Showing posts with label dyes. Show all posts
Showing posts with label dyes. Show all posts

Friday, February 7, 2025

To dye for

The history of dyes is actually way more interesting than it sounds.

People have been coloring cloth (and pottery, and cave walls, and their own bodies) for a very long time, but all colors don't turn out to be equally accessible to the palette.  Red, for example, is fairly easy, especially if you don't care if it's not screaming scarlet and has a slight brownish tint (what we'd call "brick red"), because that's the color of iron oxide, better known as rust.  Iron oxide is plentiful, and I know from messing around with pottery glazes that it's got two properties: (1) mixed with other minerals and/or heated in the absence of oxygen, it can give you a variety of other colors, from black to dark blue to green; and (2) it sticks to everything.  I have brushes I use in the glazing process that I used once or twice to apply an iron-based glaze, and now they're permanently stained red.

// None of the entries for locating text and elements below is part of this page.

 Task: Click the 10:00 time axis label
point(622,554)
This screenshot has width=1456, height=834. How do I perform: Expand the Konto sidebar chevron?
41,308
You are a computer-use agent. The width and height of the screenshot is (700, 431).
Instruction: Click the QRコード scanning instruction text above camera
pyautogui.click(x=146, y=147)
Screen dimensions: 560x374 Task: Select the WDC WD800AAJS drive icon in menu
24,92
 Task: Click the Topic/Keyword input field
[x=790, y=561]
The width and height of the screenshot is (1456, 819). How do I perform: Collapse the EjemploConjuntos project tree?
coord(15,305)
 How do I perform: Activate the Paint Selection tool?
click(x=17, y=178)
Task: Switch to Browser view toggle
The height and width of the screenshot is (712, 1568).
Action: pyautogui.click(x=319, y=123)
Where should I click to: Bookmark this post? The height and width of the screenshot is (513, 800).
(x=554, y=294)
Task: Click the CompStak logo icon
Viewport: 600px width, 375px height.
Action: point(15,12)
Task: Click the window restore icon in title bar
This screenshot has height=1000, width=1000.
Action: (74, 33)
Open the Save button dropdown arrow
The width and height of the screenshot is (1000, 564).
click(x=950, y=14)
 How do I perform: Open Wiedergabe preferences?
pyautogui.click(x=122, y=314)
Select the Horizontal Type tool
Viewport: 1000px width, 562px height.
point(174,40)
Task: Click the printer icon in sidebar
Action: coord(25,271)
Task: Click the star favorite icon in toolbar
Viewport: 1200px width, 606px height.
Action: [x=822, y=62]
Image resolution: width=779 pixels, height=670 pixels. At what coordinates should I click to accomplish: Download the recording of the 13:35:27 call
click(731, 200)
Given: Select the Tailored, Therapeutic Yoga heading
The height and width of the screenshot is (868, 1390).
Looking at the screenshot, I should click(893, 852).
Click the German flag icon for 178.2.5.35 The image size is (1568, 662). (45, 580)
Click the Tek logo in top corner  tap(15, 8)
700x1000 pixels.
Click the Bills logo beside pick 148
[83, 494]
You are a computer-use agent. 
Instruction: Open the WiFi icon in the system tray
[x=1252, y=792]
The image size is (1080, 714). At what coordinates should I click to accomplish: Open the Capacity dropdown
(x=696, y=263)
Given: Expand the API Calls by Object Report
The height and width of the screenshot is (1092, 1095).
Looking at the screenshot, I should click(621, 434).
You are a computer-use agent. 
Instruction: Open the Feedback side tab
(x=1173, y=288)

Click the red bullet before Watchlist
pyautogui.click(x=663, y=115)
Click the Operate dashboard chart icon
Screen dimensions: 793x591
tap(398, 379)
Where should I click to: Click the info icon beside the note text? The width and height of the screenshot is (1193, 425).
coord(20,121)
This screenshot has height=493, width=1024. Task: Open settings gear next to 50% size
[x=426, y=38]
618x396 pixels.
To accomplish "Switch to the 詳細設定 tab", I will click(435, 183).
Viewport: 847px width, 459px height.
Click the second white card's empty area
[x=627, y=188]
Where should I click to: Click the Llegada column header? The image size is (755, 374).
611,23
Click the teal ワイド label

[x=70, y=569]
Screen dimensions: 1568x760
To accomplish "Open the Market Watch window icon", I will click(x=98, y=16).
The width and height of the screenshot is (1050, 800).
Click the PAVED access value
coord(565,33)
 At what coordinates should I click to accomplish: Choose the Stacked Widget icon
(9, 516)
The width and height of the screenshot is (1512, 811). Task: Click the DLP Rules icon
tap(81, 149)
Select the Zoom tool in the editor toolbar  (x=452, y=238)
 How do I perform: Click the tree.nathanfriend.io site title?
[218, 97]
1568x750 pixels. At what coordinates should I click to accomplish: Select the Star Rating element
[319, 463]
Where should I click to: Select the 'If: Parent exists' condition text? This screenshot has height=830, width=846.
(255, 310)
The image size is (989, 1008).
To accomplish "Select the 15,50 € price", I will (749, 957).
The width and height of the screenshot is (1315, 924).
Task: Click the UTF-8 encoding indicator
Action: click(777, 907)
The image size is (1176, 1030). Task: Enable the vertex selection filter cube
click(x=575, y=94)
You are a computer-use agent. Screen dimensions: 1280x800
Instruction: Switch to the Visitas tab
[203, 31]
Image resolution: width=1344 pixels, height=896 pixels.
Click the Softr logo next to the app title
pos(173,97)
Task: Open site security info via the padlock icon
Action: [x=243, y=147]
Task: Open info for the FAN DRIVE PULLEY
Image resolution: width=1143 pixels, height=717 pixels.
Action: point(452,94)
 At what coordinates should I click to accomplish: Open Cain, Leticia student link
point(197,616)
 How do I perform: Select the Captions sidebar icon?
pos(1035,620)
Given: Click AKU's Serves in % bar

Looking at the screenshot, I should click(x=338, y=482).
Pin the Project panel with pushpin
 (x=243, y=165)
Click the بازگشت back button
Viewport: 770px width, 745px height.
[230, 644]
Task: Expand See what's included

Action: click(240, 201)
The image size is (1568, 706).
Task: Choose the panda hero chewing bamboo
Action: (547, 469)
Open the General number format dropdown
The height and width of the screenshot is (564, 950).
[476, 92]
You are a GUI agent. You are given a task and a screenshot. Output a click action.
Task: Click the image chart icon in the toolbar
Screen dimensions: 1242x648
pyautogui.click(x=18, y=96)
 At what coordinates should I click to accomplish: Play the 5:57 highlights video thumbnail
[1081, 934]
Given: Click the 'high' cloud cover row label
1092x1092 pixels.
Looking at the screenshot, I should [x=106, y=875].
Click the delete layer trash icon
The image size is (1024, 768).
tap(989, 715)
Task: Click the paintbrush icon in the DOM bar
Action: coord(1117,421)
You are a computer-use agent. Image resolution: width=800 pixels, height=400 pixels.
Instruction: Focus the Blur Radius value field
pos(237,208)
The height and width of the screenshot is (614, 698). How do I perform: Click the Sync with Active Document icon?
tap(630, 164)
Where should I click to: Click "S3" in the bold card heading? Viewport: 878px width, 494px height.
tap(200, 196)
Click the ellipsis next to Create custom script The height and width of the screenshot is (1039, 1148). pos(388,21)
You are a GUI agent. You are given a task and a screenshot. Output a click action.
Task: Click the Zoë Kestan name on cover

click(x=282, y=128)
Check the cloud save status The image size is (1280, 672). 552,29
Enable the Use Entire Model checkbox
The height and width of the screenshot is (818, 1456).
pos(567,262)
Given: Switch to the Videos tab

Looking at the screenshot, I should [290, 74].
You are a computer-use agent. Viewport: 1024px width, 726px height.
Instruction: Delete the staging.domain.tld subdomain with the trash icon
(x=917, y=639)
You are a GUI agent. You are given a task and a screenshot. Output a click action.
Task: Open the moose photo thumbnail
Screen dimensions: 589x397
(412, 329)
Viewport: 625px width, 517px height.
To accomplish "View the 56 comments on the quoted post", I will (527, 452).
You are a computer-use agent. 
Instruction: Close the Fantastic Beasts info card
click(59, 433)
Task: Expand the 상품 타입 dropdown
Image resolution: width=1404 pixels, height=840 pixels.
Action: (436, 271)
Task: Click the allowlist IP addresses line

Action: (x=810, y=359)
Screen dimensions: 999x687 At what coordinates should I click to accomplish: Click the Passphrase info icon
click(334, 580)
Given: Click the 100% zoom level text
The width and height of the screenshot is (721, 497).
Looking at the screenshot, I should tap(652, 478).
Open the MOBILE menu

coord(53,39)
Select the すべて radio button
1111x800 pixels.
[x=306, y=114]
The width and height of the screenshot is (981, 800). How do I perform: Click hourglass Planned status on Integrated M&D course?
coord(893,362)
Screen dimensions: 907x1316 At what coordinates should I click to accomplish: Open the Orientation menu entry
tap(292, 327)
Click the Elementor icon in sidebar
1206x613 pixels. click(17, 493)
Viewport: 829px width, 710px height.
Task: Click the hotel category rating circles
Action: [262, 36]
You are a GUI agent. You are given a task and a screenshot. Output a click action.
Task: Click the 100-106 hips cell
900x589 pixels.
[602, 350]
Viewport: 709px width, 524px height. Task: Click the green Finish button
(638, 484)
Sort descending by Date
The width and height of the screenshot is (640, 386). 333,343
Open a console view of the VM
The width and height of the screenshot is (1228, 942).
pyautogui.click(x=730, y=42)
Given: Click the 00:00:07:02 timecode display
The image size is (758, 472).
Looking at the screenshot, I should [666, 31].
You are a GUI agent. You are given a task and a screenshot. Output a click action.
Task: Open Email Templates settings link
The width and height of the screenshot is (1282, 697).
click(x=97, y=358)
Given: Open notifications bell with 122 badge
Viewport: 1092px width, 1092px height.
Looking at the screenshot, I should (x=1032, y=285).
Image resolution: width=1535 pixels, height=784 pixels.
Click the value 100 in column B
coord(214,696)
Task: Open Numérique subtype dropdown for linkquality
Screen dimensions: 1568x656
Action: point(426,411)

Other colors, however, aren't so easy.  Some of the more notoriously difficult ones are true blues and purples; our appending the word "royal" to royal blue and royal purple is an indicator of the fact that back then, only the really rich could afford blue or purple-dyed cloth.  Blue can be achieved using small amounts of cobalt, or finely powdered lapis lazuli, but neither is common and although they have other uses (cobalt in pottery pigments, lapis in paints) neither works well for dyeing cloth.  Lapis, in fact, was used to produce the finest rich blue pigment for oil paints, which got named ultramarine because the mineral was imported from what is now Afghanistan -- a place that was ultramarinus ("beyond the sea") to the people in Italy and France who were using it.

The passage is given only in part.